Based on the verdicts, the court entered a judgment awarding $956.10 in unpaid wages and $195,000 in punitive damages. The judgment also included approximately $6,000 in wages due for meal and rest period violations, $4,000 as penalties relating to the missed meal and rest periods, and $15,300 in penalties pursuant to Labor Code § 1197.1. Brewer later accepted a reduction of the punitive damages to $75,000 on the court’s order that Cottonwood’s motion for a new trial based due to excessive damages would be granted absent such a reduction.
Both parties raised various purported errors on appeal. Most notably, Cottonwood challenged the jury’s award of punitive damages on several grounds, including that such damages were simply unavailable for the pleaded Labor Code violations. In the published portion of its opinion, the court agreed with Cottonwood, stating its holding as follows: "We are convinced . . . punitive damages are not recoverable when liability is premised solely on the employer’s violation of the Labor Code statutes that regulate meal and rest breaks, pay stubs, and minimum wage laws."
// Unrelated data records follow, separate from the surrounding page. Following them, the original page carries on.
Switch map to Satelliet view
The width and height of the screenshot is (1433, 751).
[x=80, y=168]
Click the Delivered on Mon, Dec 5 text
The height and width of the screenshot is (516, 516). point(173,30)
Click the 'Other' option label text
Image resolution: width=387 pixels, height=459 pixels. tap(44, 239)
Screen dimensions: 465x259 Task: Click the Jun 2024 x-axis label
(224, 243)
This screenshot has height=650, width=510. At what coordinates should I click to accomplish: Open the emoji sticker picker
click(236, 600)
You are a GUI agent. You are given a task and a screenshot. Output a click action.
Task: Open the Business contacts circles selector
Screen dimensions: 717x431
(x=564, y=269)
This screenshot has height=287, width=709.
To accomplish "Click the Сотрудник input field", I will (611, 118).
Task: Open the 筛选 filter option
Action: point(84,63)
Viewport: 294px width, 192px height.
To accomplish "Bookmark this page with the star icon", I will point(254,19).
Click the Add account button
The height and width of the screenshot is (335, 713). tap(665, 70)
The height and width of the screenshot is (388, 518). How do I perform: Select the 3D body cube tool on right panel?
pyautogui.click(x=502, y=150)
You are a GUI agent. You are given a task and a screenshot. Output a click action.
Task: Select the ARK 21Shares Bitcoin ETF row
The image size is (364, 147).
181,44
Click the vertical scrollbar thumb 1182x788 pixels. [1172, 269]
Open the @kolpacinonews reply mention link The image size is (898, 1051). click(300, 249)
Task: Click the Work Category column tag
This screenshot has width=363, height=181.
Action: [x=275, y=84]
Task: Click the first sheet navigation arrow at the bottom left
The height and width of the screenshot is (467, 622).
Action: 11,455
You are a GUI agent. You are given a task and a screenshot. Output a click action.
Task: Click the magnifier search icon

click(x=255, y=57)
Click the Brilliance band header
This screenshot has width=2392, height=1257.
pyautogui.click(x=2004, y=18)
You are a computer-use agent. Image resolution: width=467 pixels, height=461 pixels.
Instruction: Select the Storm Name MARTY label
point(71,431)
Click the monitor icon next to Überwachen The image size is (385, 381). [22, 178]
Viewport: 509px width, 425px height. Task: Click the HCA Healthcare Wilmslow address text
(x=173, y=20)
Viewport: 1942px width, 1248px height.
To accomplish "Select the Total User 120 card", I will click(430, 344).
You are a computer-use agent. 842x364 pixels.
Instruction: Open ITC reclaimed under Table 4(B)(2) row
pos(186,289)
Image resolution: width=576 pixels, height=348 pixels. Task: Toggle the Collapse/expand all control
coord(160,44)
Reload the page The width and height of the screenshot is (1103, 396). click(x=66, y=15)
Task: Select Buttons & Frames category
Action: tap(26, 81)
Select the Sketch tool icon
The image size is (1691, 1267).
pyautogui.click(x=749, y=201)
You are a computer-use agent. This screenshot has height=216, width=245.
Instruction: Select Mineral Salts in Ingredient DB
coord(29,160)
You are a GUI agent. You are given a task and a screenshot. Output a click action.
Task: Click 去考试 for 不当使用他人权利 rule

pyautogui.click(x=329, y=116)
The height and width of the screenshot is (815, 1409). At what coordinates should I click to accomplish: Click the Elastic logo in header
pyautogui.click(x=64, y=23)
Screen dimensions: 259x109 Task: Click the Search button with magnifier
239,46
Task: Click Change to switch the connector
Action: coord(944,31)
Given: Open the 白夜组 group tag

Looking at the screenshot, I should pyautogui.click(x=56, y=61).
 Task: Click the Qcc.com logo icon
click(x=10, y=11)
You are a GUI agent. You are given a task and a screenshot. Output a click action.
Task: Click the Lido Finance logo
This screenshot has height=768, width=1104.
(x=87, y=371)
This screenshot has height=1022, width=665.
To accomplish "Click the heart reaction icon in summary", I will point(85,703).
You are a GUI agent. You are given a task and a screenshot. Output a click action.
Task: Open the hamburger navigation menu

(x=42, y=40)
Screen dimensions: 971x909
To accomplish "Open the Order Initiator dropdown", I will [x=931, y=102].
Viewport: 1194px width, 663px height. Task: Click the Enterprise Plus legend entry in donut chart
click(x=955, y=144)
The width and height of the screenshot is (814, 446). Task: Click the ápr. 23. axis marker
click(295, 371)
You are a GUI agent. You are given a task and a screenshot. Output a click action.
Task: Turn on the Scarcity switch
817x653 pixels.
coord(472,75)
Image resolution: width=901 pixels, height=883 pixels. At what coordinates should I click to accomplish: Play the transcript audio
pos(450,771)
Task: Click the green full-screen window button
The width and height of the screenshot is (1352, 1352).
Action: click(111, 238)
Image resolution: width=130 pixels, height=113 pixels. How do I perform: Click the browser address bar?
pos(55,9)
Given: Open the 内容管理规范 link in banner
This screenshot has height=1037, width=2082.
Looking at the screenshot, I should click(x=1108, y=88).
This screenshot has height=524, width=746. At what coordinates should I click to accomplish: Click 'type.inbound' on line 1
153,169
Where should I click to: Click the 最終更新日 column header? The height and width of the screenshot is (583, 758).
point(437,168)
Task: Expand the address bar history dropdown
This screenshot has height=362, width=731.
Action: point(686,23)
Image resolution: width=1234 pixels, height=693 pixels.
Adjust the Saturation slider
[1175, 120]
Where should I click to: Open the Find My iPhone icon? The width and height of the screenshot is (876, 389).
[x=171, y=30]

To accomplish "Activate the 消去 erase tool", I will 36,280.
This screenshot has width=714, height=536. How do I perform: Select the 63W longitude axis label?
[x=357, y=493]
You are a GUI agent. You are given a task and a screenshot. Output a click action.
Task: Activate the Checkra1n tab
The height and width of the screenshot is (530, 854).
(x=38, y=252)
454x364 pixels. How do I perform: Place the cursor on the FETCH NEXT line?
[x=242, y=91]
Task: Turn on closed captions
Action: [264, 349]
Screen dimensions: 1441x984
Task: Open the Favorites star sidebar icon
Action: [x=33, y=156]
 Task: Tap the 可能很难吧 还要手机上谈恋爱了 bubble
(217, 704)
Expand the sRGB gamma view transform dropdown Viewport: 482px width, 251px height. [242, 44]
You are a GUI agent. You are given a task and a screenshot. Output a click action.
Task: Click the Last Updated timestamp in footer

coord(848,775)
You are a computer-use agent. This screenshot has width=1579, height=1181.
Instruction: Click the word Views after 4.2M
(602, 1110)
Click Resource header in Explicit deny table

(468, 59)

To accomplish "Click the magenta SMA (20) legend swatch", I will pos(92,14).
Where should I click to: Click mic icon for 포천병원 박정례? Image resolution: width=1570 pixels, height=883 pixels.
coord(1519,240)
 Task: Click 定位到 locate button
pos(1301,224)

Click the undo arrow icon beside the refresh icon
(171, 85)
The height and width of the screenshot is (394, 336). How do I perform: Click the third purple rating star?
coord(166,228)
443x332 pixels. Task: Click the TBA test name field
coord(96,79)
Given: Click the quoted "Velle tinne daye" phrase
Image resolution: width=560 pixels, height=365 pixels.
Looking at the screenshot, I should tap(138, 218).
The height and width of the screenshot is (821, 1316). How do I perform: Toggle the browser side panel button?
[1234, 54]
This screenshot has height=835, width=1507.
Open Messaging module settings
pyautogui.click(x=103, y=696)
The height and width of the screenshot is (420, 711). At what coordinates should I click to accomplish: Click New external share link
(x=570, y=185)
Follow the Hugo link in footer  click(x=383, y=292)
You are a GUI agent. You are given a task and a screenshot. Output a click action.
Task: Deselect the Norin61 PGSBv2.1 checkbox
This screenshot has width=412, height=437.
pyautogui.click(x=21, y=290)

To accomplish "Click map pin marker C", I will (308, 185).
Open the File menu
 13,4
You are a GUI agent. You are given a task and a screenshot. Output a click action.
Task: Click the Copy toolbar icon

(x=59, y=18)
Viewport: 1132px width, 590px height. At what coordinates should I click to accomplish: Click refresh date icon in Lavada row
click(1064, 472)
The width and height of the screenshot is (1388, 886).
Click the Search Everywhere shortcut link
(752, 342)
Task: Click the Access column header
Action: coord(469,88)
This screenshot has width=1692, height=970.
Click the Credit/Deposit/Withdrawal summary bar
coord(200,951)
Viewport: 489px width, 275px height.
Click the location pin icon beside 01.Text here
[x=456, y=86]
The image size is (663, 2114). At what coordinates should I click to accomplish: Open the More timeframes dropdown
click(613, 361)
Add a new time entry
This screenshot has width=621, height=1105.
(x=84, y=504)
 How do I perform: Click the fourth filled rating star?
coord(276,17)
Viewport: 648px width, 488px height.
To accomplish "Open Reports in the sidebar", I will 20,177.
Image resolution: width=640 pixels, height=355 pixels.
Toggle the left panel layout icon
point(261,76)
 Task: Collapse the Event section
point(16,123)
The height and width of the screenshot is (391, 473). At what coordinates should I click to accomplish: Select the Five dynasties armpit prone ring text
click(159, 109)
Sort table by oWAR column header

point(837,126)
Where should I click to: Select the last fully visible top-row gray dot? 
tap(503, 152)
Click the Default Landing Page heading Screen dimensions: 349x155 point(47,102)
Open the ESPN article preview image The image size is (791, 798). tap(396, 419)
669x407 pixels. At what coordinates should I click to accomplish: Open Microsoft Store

The court provided two distinct justifications for its determination that Brewer could not recover punitive damages on her Labor Code claims. First, the court determined that the “new right-exclusive remedy” doctrine operated as a bar to such recovery. This doctrine provides that “[w]here a statute creates new rights and obligations not previously existing in the common law, the express statutory remedy is deemed to be the exclusive remedy available for statutory violations, unless it is inadequate.” The court determined that the Labor Code statutes regulating pay stubs (§ 226) and minimum wages (§ 1197.1), as well as the regulations requiring employers to provide meal breaks (§ 512) and rest breaks (Cal. Code Regs., tit. 8, § 11090, sudb. 12(A)), all “create new rights and obligations not previously existing in the common law.” Furthermore, these provisions provide their own remedial schemes, including damages and penalties, and the “new right-exclusive remedy” doctrine therefore applies. The court rejected the plaintiff’s argument that punitive damages should be allowed because some of the relevant Labor Code sections, including section 226.3 and 1197.1, state that the penalties provided are “in addition to any other penalty provided by law.” The court determined that, instead of authorizing punitive damages for Labor Code violations, this language insures that the recovery of civil penalties under the relevant provisions does not function to preclude recovery of other statutory penalties provided in the Labor Code.
Second, the court held that recovery of punitive damages was also prohibited by the more general principle that punitive damages are ordinarily limited to actions for the breach of an obligation not arising from contract. See Cal. Civ. Code § 3294. The court reasoned that “when a statute imposes additional obligations on an underlying contractual relationship, a breach of the statutory obligation is a breach of contract that will not support tort damages beyond those contained in the statute.” Consequently, the court disagreed with Brewer’s position that the alleged Labor Code violations constituted a breach of an obligation not arising from contract. Instead, the court found that the relevant Labor Code requirements were obligations arising from Brewer’s employment contract because those obligations only apply once the parties have entered into an employment contract. The court therefore concluded that the Labor Code violations for which Cottonwood was found liable did not support an award of punitive damages under Civil Code section 3294.
The Brewer decision provides some comfort to employers faced with allegations of Labor Code violations by clarifying that such allegations do not carry with them the large increase in potential exposure that results in any case where punitive damages may be recoverable. As the facts of Brewer indicate, the presence of punitive damages in such claims would greatly increase the amount at risk since a jury may decide to award punitive damages that greatly exceed the amount of any unpaid wages and applicable statutory penalties. However, employers should bear in mind that the Brewer decision’s precise holding is limited to the specific Labor Code violations analyzed in that case (meal and rest periods, minimum wage, and itemized wage statements), and the decision is not clear on the extent to which its reasoning would necessarily apply to other similar Labor Code provisions.